WORK TO BE COMPLETED
Find every line below that contains the word "will" and copy it out.

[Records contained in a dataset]
===
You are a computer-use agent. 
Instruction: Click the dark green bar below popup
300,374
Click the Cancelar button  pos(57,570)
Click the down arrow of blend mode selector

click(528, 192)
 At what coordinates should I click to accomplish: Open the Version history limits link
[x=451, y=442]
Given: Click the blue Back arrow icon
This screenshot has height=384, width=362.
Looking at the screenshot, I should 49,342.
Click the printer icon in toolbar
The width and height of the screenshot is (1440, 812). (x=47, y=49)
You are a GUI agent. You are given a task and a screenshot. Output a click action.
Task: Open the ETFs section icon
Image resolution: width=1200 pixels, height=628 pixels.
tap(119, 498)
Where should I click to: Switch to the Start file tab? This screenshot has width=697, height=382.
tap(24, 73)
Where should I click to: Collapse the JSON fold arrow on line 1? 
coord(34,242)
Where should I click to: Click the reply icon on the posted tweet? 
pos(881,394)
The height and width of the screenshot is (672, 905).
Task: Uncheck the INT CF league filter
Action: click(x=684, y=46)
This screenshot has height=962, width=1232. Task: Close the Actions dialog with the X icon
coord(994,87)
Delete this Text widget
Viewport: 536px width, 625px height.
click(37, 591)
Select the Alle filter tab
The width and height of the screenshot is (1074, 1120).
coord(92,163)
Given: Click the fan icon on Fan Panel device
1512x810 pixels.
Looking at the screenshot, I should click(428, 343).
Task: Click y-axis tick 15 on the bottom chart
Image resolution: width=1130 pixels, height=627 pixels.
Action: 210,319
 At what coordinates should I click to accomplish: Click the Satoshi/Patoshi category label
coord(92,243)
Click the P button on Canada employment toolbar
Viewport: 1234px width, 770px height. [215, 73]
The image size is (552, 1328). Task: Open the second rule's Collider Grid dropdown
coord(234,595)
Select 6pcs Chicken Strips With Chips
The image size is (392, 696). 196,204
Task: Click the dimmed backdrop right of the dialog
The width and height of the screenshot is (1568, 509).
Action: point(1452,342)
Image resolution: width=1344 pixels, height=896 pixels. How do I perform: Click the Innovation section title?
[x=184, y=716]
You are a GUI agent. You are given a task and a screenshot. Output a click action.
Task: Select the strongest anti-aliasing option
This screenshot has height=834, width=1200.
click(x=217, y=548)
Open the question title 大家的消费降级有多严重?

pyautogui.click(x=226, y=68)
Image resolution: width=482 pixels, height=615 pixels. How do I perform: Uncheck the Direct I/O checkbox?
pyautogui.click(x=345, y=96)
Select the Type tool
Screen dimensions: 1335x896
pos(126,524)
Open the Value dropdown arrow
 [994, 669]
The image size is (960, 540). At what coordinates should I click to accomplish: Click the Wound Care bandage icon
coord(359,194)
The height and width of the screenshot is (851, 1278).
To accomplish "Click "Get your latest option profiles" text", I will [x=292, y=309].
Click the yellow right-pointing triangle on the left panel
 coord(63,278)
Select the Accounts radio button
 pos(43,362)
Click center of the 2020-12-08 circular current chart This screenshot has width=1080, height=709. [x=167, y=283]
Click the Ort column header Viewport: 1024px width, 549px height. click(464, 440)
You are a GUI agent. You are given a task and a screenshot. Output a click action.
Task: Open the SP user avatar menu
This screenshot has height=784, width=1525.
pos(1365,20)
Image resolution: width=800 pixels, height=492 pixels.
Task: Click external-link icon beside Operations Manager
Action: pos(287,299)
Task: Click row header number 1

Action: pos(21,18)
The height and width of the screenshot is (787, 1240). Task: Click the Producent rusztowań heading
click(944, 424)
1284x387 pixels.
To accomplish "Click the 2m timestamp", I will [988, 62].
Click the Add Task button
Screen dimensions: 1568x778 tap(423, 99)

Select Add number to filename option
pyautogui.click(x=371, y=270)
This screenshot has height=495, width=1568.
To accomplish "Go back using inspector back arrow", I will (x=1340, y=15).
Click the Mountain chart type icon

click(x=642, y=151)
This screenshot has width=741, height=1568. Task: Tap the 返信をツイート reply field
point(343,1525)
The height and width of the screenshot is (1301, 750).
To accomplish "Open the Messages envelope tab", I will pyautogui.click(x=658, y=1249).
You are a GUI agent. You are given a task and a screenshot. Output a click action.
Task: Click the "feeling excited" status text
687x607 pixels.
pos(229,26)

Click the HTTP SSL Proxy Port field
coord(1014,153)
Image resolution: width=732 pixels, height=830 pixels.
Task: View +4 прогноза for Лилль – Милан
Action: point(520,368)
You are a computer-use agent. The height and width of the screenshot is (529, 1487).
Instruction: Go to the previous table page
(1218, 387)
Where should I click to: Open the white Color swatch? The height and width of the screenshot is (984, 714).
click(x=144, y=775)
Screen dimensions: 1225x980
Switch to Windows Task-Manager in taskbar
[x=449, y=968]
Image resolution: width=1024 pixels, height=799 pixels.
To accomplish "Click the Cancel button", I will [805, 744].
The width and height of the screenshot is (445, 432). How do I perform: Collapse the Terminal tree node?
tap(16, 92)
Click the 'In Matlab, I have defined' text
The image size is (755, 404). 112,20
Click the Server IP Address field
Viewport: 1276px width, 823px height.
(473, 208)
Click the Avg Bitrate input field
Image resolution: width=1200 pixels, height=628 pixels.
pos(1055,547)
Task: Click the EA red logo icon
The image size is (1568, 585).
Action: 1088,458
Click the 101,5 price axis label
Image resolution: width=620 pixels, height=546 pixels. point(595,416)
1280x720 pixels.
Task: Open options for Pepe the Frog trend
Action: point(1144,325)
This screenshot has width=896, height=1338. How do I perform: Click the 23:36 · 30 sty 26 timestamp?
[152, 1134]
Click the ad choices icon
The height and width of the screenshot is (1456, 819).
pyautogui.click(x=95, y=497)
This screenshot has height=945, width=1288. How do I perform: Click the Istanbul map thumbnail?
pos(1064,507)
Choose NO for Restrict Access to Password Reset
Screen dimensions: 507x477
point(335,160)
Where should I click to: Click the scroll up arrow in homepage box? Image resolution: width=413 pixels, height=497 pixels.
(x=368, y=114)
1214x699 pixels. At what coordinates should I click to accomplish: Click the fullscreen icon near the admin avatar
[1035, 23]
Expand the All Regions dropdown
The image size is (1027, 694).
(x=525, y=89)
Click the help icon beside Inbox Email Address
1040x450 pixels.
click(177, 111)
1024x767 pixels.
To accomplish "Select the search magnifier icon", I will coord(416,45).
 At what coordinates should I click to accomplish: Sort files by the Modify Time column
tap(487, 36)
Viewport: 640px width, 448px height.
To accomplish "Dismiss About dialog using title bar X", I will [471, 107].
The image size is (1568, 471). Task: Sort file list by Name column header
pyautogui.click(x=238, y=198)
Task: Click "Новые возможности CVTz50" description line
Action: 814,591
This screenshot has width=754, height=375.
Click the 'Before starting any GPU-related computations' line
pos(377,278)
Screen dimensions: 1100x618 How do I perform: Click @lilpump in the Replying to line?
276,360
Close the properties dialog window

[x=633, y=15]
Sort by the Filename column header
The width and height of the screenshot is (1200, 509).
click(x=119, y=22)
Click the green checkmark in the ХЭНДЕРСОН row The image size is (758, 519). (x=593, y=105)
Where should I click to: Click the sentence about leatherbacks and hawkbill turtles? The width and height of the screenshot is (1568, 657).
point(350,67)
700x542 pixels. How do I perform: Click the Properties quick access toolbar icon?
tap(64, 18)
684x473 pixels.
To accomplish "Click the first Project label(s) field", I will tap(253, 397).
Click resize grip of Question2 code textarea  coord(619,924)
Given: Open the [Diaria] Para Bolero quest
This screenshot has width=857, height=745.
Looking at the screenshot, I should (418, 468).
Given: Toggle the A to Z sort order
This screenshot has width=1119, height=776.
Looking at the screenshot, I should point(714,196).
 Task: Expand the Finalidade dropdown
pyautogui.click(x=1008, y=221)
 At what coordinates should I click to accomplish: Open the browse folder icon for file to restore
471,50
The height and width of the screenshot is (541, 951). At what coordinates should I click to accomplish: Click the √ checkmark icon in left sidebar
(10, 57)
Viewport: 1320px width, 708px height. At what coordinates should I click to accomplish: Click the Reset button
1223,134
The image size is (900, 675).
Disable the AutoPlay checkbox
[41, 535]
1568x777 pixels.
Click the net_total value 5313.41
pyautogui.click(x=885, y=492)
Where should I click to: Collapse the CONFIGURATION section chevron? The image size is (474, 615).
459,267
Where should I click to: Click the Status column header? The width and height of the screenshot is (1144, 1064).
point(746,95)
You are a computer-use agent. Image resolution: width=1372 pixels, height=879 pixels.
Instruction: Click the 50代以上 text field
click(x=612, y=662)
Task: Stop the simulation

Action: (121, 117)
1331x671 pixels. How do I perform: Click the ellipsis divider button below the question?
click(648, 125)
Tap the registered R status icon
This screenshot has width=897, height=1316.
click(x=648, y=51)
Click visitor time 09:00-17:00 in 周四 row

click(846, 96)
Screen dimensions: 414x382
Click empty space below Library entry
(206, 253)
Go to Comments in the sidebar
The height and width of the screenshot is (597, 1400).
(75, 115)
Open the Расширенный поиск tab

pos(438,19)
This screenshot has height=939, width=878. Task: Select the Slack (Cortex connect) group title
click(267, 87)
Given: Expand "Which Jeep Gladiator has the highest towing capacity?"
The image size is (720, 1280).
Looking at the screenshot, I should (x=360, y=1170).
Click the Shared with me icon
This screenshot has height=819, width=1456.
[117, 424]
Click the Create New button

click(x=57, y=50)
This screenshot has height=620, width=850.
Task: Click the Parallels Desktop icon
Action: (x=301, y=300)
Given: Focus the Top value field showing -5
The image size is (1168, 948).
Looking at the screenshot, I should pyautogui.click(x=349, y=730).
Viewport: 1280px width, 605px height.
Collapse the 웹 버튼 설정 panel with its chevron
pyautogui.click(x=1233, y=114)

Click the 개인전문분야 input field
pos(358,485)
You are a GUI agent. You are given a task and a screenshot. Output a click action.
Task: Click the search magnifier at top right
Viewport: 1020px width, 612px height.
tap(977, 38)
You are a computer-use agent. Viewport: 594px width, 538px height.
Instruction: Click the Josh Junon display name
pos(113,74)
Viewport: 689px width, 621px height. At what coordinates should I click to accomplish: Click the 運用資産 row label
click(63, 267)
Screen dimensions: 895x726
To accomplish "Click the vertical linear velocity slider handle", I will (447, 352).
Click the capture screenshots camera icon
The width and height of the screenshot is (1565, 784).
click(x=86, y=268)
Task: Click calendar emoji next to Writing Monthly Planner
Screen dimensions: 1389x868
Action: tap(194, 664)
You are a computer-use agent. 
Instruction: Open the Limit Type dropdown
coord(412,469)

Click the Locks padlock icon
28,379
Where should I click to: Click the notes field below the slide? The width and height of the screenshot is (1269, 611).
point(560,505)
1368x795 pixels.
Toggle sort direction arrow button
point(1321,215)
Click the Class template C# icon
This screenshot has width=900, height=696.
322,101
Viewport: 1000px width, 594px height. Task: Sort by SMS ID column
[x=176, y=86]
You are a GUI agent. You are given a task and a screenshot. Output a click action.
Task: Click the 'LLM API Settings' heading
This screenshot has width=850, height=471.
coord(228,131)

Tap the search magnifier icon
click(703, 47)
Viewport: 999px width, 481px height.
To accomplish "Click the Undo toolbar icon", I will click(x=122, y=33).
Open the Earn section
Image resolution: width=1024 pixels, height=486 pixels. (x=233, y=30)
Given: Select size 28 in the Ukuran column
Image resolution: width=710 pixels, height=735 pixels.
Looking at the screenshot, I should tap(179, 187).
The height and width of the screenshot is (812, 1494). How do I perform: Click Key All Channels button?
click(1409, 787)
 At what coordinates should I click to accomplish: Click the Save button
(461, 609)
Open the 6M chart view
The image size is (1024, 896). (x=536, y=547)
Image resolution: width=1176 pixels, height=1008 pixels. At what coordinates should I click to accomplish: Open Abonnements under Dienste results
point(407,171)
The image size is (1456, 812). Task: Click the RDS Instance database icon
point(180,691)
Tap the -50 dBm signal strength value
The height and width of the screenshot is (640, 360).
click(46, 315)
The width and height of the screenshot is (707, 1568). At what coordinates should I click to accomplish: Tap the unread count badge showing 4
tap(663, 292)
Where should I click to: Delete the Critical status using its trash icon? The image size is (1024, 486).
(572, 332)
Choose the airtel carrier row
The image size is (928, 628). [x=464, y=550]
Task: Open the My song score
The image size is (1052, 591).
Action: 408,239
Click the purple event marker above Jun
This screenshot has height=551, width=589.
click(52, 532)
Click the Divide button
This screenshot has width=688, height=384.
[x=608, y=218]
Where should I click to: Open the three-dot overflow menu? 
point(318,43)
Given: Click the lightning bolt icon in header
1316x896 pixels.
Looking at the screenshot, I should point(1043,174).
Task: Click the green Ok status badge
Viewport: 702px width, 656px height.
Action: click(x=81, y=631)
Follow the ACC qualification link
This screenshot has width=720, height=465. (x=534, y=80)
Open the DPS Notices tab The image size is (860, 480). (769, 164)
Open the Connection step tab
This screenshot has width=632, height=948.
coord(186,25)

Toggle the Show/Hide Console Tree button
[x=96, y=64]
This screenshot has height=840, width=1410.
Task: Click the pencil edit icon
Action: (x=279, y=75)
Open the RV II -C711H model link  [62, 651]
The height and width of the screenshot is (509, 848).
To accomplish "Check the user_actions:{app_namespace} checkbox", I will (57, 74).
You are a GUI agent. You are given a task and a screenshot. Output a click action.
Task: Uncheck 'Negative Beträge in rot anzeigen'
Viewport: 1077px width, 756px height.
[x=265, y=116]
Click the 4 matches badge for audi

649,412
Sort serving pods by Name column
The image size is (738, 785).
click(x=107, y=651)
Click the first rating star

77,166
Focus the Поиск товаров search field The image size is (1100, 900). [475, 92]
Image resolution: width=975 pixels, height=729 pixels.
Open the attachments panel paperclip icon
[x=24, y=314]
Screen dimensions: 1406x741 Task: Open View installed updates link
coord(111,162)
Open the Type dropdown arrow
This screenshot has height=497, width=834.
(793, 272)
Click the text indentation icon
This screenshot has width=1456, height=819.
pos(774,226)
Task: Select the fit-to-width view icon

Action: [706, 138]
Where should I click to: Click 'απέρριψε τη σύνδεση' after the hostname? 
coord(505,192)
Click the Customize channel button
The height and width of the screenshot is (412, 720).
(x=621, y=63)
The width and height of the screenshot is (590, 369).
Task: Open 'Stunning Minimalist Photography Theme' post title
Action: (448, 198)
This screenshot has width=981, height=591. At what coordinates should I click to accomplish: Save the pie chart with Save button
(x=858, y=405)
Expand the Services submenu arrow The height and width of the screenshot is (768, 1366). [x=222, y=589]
===
TASK SOLUTION
To accomplish "Click "Get your latest option profiles" text", I will [x=292, y=309].
To accomplish "Click the 2m timestamp", I will [988, 62].
To accomplish "Go back using inspector back arrow", I will (x=1340, y=15).
To accomplish "Open the Messages envelope tab", I will pyautogui.click(x=658, y=1249).
To accomplish "Click the Cancel button", I will [805, 744].
To accomplish "Select the search magnifier icon", I will coord(416,45).
To accomplish "Dismiss About dialog using title bar X", I will [471, 107].
To accomplish "Click the first Project label(s) field", I will tap(253, 397).
To accomplish "Click the vertical linear velocity slider handle", I will (447, 352).
To accomplish "Click the Undo toolbar icon", I will click(x=122, y=33).
To accomplish "Check the user_actions:{app_namespace} checkbox", I will (57, 74).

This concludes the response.